START DATA EXCERPTS

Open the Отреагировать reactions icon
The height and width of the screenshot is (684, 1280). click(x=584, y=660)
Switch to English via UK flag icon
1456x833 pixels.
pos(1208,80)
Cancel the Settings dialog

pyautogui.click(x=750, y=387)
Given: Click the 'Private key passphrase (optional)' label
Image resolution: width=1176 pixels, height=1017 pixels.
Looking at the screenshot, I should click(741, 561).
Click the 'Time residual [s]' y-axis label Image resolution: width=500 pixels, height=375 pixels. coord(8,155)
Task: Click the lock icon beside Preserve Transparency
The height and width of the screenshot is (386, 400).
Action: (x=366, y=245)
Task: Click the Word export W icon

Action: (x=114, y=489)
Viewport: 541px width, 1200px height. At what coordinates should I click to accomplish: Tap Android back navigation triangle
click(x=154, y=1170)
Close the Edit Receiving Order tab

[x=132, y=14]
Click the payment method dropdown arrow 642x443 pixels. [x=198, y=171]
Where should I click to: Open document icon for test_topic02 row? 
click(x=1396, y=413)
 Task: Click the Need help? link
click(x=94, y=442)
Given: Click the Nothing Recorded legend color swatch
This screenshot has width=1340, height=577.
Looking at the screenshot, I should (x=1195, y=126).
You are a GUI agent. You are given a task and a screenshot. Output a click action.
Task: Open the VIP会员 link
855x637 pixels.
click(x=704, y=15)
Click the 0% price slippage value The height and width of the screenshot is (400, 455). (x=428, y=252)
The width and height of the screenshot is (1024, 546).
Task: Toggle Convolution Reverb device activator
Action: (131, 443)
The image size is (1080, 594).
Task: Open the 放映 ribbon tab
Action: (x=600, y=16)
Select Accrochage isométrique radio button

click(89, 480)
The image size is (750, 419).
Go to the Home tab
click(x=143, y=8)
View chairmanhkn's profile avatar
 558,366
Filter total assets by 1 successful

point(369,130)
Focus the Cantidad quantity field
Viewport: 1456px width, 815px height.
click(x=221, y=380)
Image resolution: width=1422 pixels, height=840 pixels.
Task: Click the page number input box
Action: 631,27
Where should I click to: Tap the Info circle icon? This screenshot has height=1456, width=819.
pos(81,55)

END DATA EXCERPTS

→ INSTRUCTIONS TO FOLLOW:
A full, exact copy of the entries is required. Return it.

→ TASK SOLUTION:
Open the Отреагировать reactions icon
The height and width of the screenshot is (684, 1280). click(x=584, y=660)
Switch to English via UK flag icon
1456x833 pixels.
pos(1208,80)
Cancel the Settings dialog

pyautogui.click(x=750, y=387)
Given: Click the 'Private key passphrase (optional)' label
Image resolution: width=1176 pixels, height=1017 pixels.
Looking at the screenshot, I should click(741, 561).
Click the 'Time residual [s]' y-axis label Image resolution: width=500 pixels, height=375 pixels. coord(8,155)
Task: Click the lock icon beside Preserve Transparency
The height and width of the screenshot is (386, 400).
Action: (x=366, y=245)
Task: Click the Word export W icon

Action: (x=114, y=489)
Viewport: 541px width, 1200px height. At what coordinates should I click to accomplish: Tap Android back navigation triangle
click(x=154, y=1170)
Close the Edit Receiving Order tab

[x=132, y=14]
Click the payment method dropdown arrow 642x443 pixels. [x=198, y=171]
Where should I click to: Open document icon for test_topic02 row? 
click(x=1396, y=413)
 Task: Click the Need help? link
click(x=94, y=442)
Given: Click the Nothing Recorded legend color swatch
This screenshot has width=1340, height=577.
Looking at the screenshot, I should (x=1195, y=126).
You are a GUI agent. You are given a task and a screenshot. Output a click action.
Task: Open the VIP会员 link
855x637 pixels.
click(x=704, y=15)
Click the 0% price slippage value The height and width of the screenshot is (400, 455). (x=428, y=252)
The width and height of the screenshot is (1024, 546).
Task: Toggle Convolution Reverb device activator
Action: (131, 443)
The image size is (1080, 594).
Task: Open the 放映 ribbon tab
Action: (x=600, y=16)
Select Accrochage isométrique radio button

click(89, 480)
The image size is (750, 419).
Go to the Home tab
click(x=143, y=8)
View chairmanhkn's profile avatar
 558,366
Filter total assets by 1 successful

point(369,130)
Focus the Cantidad quantity field
Viewport: 1456px width, 815px height.
click(x=221, y=380)
Image resolution: width=1422 pixels, height=840 pixels.
Task: Click the page number input box
Action: 631,27
Where should I click to: Tap the Info circle icon? This screenshot has height=1456, width=819.
pos(81,55)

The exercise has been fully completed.